## CONSIGNE:
Reprenez s'il vous plaît le texte sur la santé bucco-dentaire à Genève et poursuivez-le à partir de sa dernière phrase.

## TEXTE CHOISI:
----------------------------------------
Mais rien ! , puisque, à ce qu’il paraît, tout va pour le mieux dans le
meilleur des mondes possibles. Ou comme il le dit lui-même « le canton de
Genève bénéficie déjà d’une forte présence au niveau de la prévention et de la
promotion de la santé bucco-dentaire, que ce soit au niveau scolaire ou par des
aides financières distinctes selon les situations ». Bref, brossez-vous
les dents trois fois par jour, et si vous n’avez pas assez d’argent pour vous
faire soigner les dents, tant pis pour vous !
----------------------------------------
## DONNÉES EXTRAITES:
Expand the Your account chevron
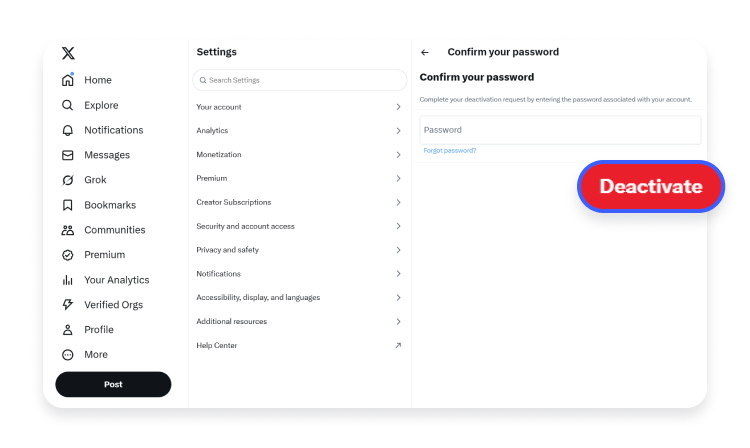 coord(398,107)
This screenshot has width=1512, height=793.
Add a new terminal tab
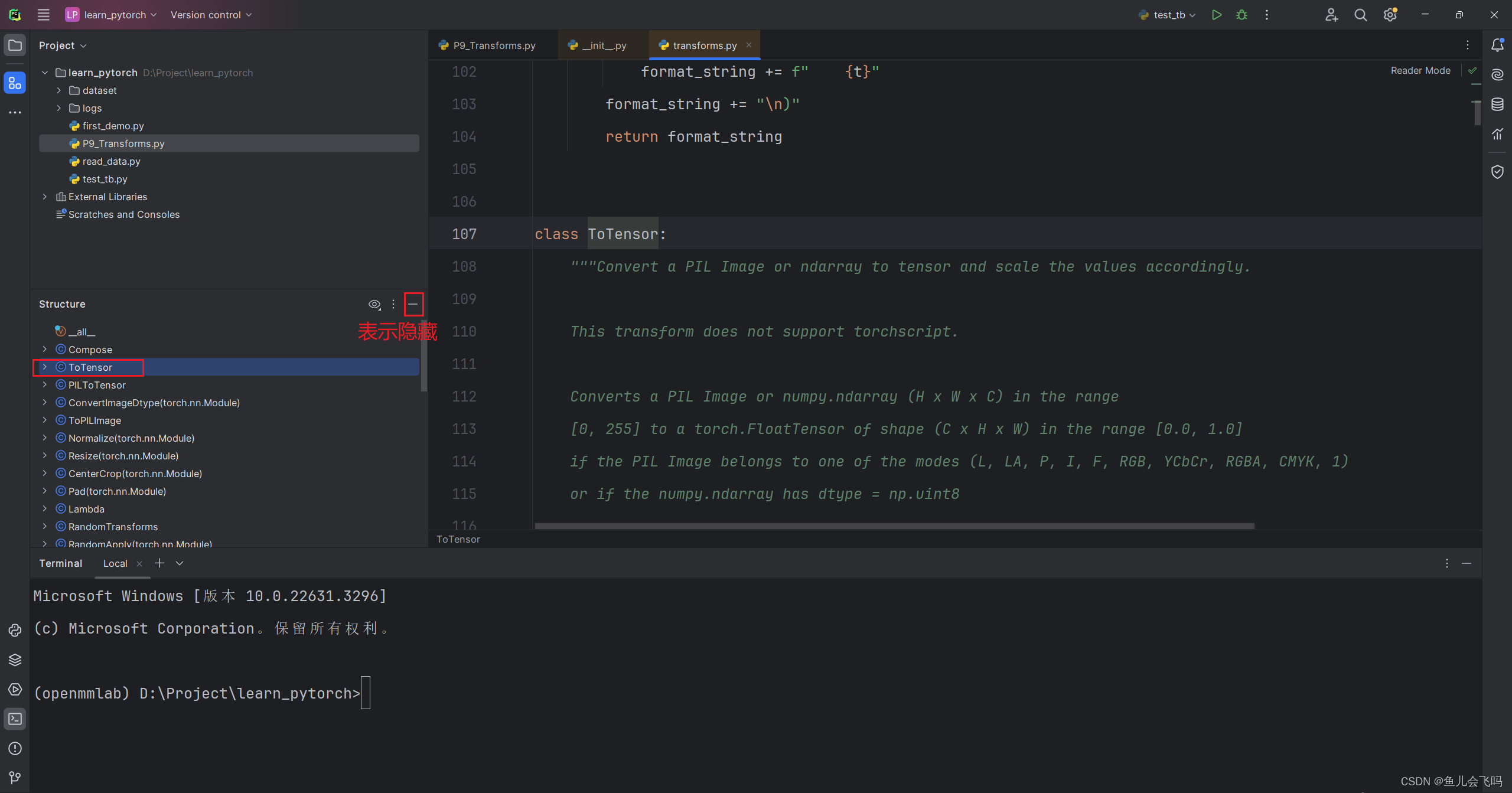[159, 563]
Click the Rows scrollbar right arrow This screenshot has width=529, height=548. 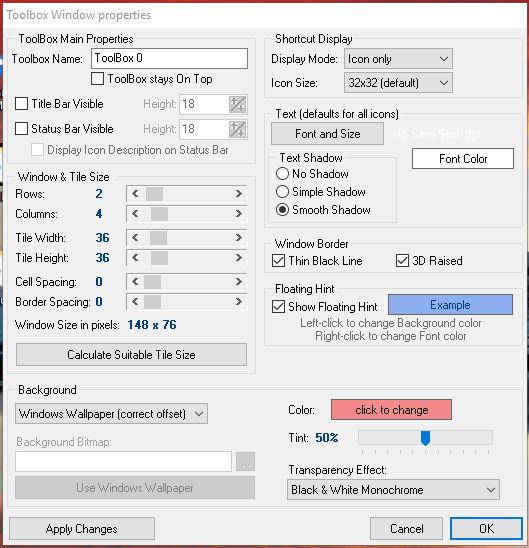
----------------------------------------
## RÉPONSE:
Cette
argumentation est absolument pathétique. Elle peut convaincre, il est vrai, les
membres du Conseil d’Etat eux-mêmes, dont les salaires sont suffisamment confortables
pour estimer que le mode de financement des soins bucco-dentaires n’est qu’un
détail sans importance. Opposer le remboursement des soins dentaires à la
prévention est absurde, sauf à croire que les gens arrêteraient du jour au
lendemain de se brosser les dents sitôt que leurs frais de dentistes seraient
remboursés. Rappelons pourtant que l’assurance que nous préconisons vise à
couvrir les soins de base ET la prévention. On ne sait trop quelle chimérique
expertise le Conseil d’Etat est allé cherché. Il aurait mieux fait d’aller
regarder simplement des publications locales, comme par exemple une étude de
l’Unité d’épidémiologie populationnelle des HUG, parue en 2012, et qui dit
notamment qu’« une personne sur cinq renonce à se faire soigner pour des raisons
financières » et que ce nombre passait à « une personne sur trois
dans les ménages les plus pauvres ».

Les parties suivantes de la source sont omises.